§ **Task prompt**
Answer these questions from the China trip blog post below.
(a) Where did the week of teaching take place?
(b) Why did the travelers reach Shanghai a day late?
(c) What English name did the Hongqiao hotel use?

** Opening Passage to read block **

Sunday, June 30, 2013

China, June 2013

Dear friends,  we are just back from 3 weeks in China (one week of teaching at Northeast Normal Univ in Manchuria; and 2 weeks with JGN traveling around).  I had difficulty accessing the blog in China so when we returned I posted everything at once.  If you want to read it in chronological order from the beginning of the trip, read from bottom of the long June 29 post.

MN and JGN walking the Great Wall

We love Shanghai!

We got to Shanghai a day late because we were fogged in at Yichang, the terminus of the river cruise, and could not fly out as scheduled.  Here it must be said that the airport treated the people well--they gave out hot dinner boxes and then finally, when the flight was canceled, put everyone up in a hotel. Much better than the treatment you get in the US! Yichang is a small city (1.5 million, tiny by China standards) with little besides the dam and some chemical and fertilizer factories.  The hotel where they put us overnight, Hongqiao (red bridge), English name "Holiday Inn" (not a real one) was clean enough.  Guest room had book with house rules, including one that said no drunkenness, fighting, gambling or whoring -- existence of said rule suggesting that all these activities are common.

** Closing Passage to read block **
** Opening Supplied material block **

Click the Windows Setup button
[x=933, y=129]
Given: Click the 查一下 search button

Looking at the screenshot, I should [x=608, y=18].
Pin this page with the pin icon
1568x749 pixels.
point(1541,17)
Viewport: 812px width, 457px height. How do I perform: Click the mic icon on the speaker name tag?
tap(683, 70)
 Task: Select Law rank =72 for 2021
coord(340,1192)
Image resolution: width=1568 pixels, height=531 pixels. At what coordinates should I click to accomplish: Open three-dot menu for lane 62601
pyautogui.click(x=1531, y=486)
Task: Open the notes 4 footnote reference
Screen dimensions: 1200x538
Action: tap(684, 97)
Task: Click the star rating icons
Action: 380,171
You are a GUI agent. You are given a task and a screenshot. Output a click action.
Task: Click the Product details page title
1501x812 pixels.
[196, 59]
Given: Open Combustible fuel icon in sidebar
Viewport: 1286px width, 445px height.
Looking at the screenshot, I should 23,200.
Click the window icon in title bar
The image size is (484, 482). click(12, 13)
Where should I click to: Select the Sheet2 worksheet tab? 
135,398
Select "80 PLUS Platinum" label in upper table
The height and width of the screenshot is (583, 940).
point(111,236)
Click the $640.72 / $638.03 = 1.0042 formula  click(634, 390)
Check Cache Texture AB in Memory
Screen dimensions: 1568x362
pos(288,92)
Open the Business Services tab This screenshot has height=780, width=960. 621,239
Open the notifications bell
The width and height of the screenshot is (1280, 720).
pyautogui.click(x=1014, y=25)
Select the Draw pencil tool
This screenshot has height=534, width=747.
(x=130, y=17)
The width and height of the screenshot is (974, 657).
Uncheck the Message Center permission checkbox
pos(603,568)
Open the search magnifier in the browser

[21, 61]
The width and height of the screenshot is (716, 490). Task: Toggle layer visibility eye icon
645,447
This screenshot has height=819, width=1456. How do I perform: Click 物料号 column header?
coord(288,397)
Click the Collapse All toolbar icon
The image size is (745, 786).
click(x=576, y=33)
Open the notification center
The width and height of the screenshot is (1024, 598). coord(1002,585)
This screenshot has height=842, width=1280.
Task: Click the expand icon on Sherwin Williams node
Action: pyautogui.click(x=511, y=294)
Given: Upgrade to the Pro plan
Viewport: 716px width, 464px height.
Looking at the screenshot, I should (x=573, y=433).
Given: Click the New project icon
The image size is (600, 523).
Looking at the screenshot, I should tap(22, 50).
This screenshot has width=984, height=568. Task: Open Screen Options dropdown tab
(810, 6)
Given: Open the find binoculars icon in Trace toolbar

** Closing Supplied material block **

§ **Answer box**
(a) At Northeast Normal University in Manchuria.
(b) They were fogged in at Yichang and could not fly out as scheduled.
(c) "Holiday Inn"